Segment Start: Excerpted records
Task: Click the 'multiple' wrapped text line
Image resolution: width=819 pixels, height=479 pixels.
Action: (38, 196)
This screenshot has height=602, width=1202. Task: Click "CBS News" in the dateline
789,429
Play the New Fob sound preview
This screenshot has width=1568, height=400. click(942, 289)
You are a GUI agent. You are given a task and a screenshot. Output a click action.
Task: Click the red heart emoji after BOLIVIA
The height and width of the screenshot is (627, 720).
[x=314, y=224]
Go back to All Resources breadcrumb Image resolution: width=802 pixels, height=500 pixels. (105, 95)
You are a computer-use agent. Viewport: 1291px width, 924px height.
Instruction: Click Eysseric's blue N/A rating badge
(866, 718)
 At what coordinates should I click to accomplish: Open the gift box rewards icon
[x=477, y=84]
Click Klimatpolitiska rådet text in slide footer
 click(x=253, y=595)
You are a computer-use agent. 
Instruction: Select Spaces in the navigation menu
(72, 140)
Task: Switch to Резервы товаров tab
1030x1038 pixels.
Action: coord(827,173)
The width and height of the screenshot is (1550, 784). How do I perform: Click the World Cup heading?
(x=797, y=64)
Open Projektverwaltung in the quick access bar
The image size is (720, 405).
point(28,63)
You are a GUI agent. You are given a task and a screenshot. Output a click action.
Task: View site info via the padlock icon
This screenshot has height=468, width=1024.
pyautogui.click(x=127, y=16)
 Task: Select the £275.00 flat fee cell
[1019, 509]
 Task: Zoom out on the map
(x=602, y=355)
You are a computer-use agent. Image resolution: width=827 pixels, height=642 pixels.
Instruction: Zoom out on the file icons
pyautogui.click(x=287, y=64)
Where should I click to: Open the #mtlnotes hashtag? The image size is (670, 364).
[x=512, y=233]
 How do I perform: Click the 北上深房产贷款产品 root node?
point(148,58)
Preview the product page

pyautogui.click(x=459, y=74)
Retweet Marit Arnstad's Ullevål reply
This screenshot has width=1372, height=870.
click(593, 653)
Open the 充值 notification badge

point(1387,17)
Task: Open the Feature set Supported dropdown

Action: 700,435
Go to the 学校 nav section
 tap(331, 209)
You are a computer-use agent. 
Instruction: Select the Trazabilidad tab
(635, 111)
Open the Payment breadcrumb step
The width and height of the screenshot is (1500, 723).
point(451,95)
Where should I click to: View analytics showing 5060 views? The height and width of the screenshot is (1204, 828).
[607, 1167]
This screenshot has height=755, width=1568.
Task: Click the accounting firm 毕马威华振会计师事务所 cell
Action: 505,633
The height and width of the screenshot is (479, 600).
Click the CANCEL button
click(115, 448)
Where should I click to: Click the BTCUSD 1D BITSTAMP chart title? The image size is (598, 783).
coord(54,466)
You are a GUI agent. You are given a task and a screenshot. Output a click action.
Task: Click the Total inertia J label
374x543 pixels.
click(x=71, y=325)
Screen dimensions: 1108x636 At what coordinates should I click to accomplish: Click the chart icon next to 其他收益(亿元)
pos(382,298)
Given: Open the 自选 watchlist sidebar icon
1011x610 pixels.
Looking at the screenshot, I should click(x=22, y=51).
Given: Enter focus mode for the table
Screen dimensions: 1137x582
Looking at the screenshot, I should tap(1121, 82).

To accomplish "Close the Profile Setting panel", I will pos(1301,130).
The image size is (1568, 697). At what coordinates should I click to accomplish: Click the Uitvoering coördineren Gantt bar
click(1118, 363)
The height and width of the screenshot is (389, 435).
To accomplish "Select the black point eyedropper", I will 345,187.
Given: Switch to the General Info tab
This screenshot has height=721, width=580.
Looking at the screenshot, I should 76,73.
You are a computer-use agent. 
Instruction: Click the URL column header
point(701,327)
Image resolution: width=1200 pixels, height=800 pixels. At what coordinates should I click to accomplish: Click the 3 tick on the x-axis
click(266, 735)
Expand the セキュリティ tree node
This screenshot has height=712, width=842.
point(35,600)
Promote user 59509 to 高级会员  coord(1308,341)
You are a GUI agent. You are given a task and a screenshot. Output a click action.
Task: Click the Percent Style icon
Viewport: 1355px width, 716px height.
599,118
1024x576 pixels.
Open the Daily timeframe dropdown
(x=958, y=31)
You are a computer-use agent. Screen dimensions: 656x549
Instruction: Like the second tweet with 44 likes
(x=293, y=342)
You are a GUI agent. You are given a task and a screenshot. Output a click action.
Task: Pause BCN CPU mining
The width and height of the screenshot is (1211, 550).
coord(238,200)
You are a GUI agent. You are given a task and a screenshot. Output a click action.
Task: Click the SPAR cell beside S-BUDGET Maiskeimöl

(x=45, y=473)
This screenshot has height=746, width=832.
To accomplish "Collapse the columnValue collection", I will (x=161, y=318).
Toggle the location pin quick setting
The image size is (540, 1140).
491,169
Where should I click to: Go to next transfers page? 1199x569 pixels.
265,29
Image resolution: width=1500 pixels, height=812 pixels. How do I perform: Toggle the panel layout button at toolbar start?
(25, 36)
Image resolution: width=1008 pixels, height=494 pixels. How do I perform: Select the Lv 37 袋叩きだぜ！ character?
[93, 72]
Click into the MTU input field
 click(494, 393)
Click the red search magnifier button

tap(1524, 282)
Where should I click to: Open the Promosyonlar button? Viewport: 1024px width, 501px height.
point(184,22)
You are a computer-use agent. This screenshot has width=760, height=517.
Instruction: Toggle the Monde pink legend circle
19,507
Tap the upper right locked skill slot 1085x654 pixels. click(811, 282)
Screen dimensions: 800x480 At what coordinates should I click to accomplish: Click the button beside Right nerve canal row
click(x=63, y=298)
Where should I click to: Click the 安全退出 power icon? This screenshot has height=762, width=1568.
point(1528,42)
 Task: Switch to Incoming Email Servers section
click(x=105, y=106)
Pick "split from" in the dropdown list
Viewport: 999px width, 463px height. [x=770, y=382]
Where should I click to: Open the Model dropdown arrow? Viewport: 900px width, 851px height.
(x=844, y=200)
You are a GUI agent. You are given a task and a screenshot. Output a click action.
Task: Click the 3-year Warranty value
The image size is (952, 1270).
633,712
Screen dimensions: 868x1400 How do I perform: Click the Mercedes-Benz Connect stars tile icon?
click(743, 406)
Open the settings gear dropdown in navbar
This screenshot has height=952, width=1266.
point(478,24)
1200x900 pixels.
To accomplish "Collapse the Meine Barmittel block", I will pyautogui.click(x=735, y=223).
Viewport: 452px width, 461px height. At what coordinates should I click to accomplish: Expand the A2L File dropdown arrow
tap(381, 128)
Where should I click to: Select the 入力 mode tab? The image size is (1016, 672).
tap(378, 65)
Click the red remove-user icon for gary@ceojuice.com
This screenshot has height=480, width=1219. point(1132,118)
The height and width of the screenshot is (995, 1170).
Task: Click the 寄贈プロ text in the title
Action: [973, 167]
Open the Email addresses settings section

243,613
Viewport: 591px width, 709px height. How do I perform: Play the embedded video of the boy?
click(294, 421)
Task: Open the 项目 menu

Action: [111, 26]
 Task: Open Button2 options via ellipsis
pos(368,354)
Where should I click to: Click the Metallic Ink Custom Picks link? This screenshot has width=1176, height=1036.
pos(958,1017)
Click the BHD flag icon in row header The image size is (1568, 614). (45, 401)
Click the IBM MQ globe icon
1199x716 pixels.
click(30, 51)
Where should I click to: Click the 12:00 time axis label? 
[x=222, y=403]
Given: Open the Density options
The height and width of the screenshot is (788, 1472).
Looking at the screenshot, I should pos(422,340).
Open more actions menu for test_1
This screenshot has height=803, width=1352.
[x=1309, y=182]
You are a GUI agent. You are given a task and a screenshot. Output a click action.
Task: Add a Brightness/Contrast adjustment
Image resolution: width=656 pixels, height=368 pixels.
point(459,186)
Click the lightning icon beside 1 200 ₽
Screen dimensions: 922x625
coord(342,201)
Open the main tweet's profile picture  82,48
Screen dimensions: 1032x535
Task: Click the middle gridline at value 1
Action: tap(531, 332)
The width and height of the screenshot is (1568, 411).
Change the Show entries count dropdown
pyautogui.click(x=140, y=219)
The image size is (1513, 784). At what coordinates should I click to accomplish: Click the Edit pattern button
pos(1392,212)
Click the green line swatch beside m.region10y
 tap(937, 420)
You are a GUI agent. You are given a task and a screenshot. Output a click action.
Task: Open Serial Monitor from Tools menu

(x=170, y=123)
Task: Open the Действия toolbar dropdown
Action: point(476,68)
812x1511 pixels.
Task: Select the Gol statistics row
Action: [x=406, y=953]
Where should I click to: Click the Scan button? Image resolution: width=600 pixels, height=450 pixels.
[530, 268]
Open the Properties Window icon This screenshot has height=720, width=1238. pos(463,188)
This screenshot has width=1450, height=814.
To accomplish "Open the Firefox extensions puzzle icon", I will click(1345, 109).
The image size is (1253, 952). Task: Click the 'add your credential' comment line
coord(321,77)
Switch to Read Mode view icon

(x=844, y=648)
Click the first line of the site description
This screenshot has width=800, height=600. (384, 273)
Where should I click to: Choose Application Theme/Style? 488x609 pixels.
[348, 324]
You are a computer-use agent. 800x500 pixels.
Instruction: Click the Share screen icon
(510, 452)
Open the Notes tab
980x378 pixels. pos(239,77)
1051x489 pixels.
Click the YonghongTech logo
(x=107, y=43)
Segment End: Excerpted records
Task objective - Copy out each line of the entries above that holds "breadcrumb".

Exercise output -
Go back to All Resources breadcrumb Image resolution: width=802 pixels, height=500 pixels. (105, 95)
Open the Payment breadcrumb step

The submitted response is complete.